La serie, sin embargo, ha jugado con esa incertidumbre de una forma distinta. La representación de la caída y la gravedad de sus heridas deja más dudas de las habituales, y eso ha despertado teorías entre los lectores que conocen bien lo que debería ocurrir después.
Si Fuegosol no mantiene el mismo recorrido que en FUEGO Y SANGRE, entonces uno de los momentos más oscuros del final podría cambiar radicalmente. Y no hablamos de un detalle menor, sino de una escena que define por completo el cierre de la Danza de los Dragones y el destino de varios personajes principales.
Por eso este ajuste resulta mucho más importante de lo que parece. No es solo una cuestión de continuidad, sino una pieza que podría alterar la forma en que la serie construya su desenlace definitivo.
En una historia donde cada dragón representa poder, legitimidad y destrucción, tocar el destino de Fuegosol no es simplemente cambiar una escena, sino que es mover una ficha central del tablero.

Tras conseguir sentarse en el Trono de Hierro, Rhaenyra nunca logra consolidar realmente su poder en Desembarco del Rey. El hambre, el miedo y el rechazo popular terminan explotando en una revuelta brutal. El pueblo se levanta contra ella, las calles se convierten en un caos absoluto y uno de los golpes más devastadores llega con la muerte de Joffrey Velaryon, otro de sus hijos. La guerra acaba devorándolo todo. De todos sus hijos, solo Aegon logra sobrevivir.
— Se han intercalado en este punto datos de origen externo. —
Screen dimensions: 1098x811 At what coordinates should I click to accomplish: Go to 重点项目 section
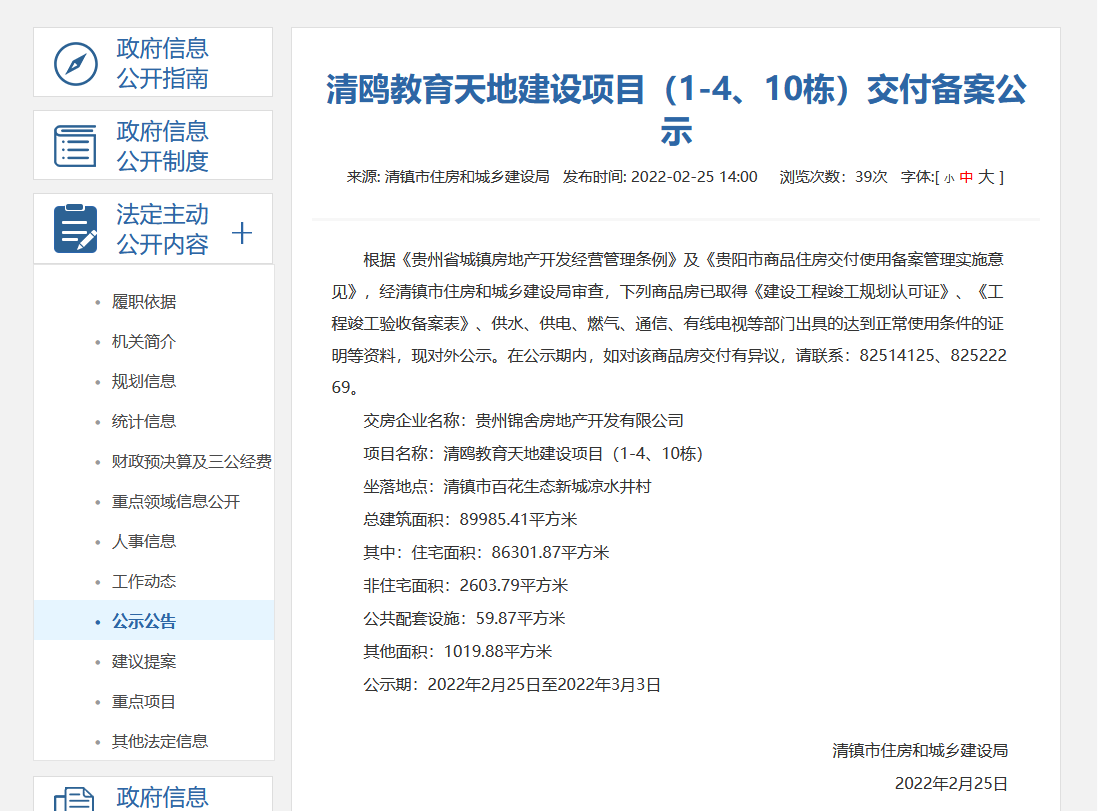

Rhaenyra, derrotada física y mentalmente, termina convertida en una sombra de sí misma: envejecida antes de tiempo, consumida por la paranoia, con el cabello encanecido y completamente quebrada por las pérdidas. En su huida desesperada incluso llega a vender su propia corona, símbolo del poder que tanto luchó por conquistar. Su último refugio parece ser Rocadragón, pero allí también la espera la traición.
Cuando llega, Aegon II ya ha tomado el control. Su hermanastro decide que no habrá perdón ni negociación posible. La sentencia será pública, cruel y definitiva. Entonces llama a Fuegosol.
En la novela, pese a seguir gravemente herido, el dragón todavía responde. No solo quema a Rhaenyra frente a su propio hijo, sino que la devora parcialmente, dejando únicamente parte de una pierna como resto de la reina caída. Es una de las muertes más salvajes y simbólicas de toda la historia Targaryen: la aspirante al trono consumida literalmente por el fuego de su propia familia.
Después de eso, Aegon II ordena eliminar cualquier rastro que reconociera a Rhaenyra como reina. Su intención era borrar su legitimidad de la historia y convertirla en poco más que una usurpadora derrotada. La ironía, sin embargo, fue imposible de evitar.
Cuando Aegon II murió, su sucesor fue Aegon III Targaryen, el único hijo superviviente de Rhaenyra. El hijo de la mujer a la que quiso borrar terminó heredando el trono.
Por eso el destino de Fuegosol importa tanto. Si la serie realmente ha cambiado su final, no estaríamos hablando solo de un dragón menos, sino de una transformación radical en uno de los desenlaces más crueles, impactantes y simbólicos de toda la historia de Poniente.
Y en Poniente, cuando una ficha importante se mueve… casi siempre alguien termina ardiendo.